The demonstrations took place on the first anniversary of the deaths of two schoolgirls who were crushed by a U.S. Army minesweeping vehicle. The accident set off many changes in U.S.-Korean relations.
The crowds were a fraction of the size predicted by organizers -- who had hoped for a turnout of 1 million people -- but were nonetheless the largest in months and showed that anti-American sentiments remain strong beneath the surface.
South Korean President Roh Moo Hyun, who won election last year in part riding a crest of anti-Americanism, has tried to dampen such public displays since taking office in February. Members of the government published statements urging restraint in anticipation of the anniversary of the girls’ deaths. The U.S. military also held a memorial service for the girls, Shim Mi Son and Shin Hyo Sun, who were 13 at the time of their deaths.
The largest demonstration was in downtown Seoul, where about 20,000 gathered in front of City Hall for a memorial concert and then marched toward the U.S. Embassy.
Huge papier-mache effigies of the girls were erected in front of the concert stage, while some demonstrators also brought less-than-flattering effigies of President Bush. Others carried banners with slogans supporting North Korea.
“This is about North Korea. This is about Iraq. This is about the girls,” said Lee Seon Yu, a 37-year-old demonstrator who was draped in antiwar banners and buttons at the largest of the demonstrations in Seoul.

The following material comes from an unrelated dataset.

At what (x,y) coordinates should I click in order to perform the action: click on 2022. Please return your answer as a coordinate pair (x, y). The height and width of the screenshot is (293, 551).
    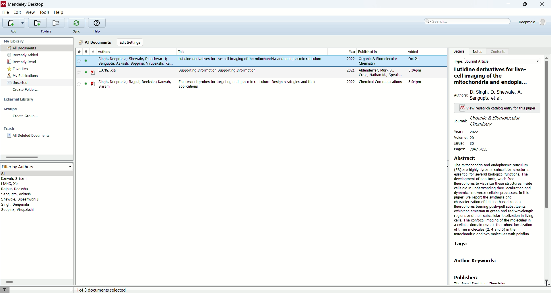
    Looking at the image, I should click on (351, 82).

Some demonstrators expressed little interest in the girls and said they had come out of fear that the Bush administration’s tough stance toward North Korea in the crisis over nuclear weapons would lead to another Korean war.
“I like Americans -- really, I do. But I don’t want to see another Korean war,” said Park Wol Rim, an 85-year-old man who spoke fluent English and said he had worked with U.S. companies in South Korea’s postwar reconstruction.
The June 13 road accident near the demilitarized zone was one of those seemingly minor events that would later turn out to have lasting repercussions for South Korea.
The accident received little attention at the time, but the acquittals in November of two GIs in a military court on manslaughter charges unleashed years of pent-up resentment toward the United States and its troops here.
American officials say the subsequent demonstrations are at least partially responsible for the recent decision to relocate most of the 38,000 U.S. troops in South Korea to bases outside Seoul and away from the DMZ.